His spokeswoman, Melissa Swearingen, said that although Archbishop Kurtz is not recommending a specific military policy, “the church has been pretty consistent that the use of force to obtain justice can be morally justified.”
U.S. airstrikes and Kurdish resistance helped liberate thousands of Yazidis, members of an Iraqi religious minority deemed heretics by ISIS, from a mountain siege. Christians have been systematically routed from Mosul and other ancient Christian sites.
Pittsburgh Bishop David Zubik echoed the concern. “That would be the last option,” he said. “It’s a matter of doing everything you can to make sure there is not an annihilation of people.”
He has sent notices to all parishes in the Diocese of Pittsburgh to heed the call of Pope Francis to pray during Mass for those suffering in Iraq.

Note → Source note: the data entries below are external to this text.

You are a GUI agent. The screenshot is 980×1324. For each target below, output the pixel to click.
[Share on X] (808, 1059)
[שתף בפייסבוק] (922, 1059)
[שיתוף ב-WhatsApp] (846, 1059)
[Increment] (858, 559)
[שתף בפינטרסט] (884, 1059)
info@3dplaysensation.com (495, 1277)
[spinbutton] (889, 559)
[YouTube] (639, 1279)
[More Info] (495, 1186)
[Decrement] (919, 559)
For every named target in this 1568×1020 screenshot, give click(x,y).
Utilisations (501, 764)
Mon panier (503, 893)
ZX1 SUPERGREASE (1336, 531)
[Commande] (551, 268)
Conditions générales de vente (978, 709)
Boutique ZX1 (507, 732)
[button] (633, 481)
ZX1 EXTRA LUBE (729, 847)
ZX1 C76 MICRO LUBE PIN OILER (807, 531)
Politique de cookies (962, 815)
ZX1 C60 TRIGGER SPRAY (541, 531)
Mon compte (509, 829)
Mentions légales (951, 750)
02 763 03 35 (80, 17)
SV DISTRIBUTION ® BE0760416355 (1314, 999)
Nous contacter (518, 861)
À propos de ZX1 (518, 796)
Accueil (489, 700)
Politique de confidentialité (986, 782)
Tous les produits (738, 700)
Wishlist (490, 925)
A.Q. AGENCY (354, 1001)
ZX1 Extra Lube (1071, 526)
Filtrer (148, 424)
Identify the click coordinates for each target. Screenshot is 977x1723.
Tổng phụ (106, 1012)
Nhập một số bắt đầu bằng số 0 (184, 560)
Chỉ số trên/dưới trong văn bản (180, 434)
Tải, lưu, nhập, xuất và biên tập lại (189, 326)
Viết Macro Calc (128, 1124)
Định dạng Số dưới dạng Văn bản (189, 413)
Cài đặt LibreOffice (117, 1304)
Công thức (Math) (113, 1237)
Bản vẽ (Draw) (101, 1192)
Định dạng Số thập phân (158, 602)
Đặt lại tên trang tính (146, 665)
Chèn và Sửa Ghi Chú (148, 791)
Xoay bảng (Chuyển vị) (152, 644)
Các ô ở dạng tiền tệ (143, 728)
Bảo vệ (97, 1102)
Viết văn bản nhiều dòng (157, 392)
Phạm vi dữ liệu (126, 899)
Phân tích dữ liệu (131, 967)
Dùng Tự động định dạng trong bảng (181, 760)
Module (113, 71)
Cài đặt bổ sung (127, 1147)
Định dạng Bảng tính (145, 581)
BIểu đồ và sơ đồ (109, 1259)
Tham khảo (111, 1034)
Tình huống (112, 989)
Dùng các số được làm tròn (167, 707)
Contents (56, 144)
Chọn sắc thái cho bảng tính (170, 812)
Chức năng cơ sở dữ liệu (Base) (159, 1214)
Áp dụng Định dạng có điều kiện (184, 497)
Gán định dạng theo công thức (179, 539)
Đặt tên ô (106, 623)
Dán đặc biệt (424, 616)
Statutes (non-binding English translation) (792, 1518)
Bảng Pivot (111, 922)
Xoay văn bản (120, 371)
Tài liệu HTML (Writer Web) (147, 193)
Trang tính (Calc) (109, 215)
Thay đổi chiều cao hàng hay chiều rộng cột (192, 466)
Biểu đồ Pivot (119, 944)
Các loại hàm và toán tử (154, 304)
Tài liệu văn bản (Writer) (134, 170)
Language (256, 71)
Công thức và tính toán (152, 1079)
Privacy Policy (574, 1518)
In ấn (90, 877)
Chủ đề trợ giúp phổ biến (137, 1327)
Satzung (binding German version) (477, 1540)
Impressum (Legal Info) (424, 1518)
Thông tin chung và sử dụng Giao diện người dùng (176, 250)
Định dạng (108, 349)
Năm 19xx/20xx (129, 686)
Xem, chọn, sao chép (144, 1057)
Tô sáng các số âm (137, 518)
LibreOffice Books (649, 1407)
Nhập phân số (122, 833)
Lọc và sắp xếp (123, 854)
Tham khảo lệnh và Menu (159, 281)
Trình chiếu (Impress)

The nearly, but not entirely, pacifistic comments of recent popes contrast with the historic role of popes who for centuries commanded the armies of the Papal States.
Eleventh century Pope Urban II’s appeal to a crowd to launch the crusades to rout Muslims from the Holy Land was met with cries of “God wills it!”
Such history, say Vatican watchers, means Pope Francis needs to choose his words carefully.
“We don’t want to make the mistake of the past,” said the Rev. Rodolph Wakim, pastor of Our Lady of Victory Maronite Catholic Church in Carnegie, Pa. Both he and the congregation have roots in Lebanon.
The pope is “not calling on Christians to take arms and go fighting. That’s the fear that might be misinterpreted,” Father Wakim said. “He’s calling on those who have the military strength to do something to stop the violence.”
Father Wakim has been following the Arabic-language news of the warfare in Iraq, as well as in Gaza.
“It’s horrible. Somebody needs to speak up and tell them to stop this violence,” he said. “I’m glad the pope took a stand and sounded the alarm.”
The Rev. Thomas Reese, senior analyst for the National Catholic Reporter, said it’s relatively easy to justify isolated U.S. attacks on convoys of ISIS fighters. “Now, if they started using air power to bomb Mosul and take it back, you’d see a little more nervousness on the part of the Vatican,” he said, because such urban warfare would inevitably involve heavy civilian casualties.
“The last thing the Vatican would want to see happen is something that turns into a war against the Sunnis,” he added, endorsing efforts to support a unity government in Iraq that would pull mainstream Sunni support from ISIS toward a central government.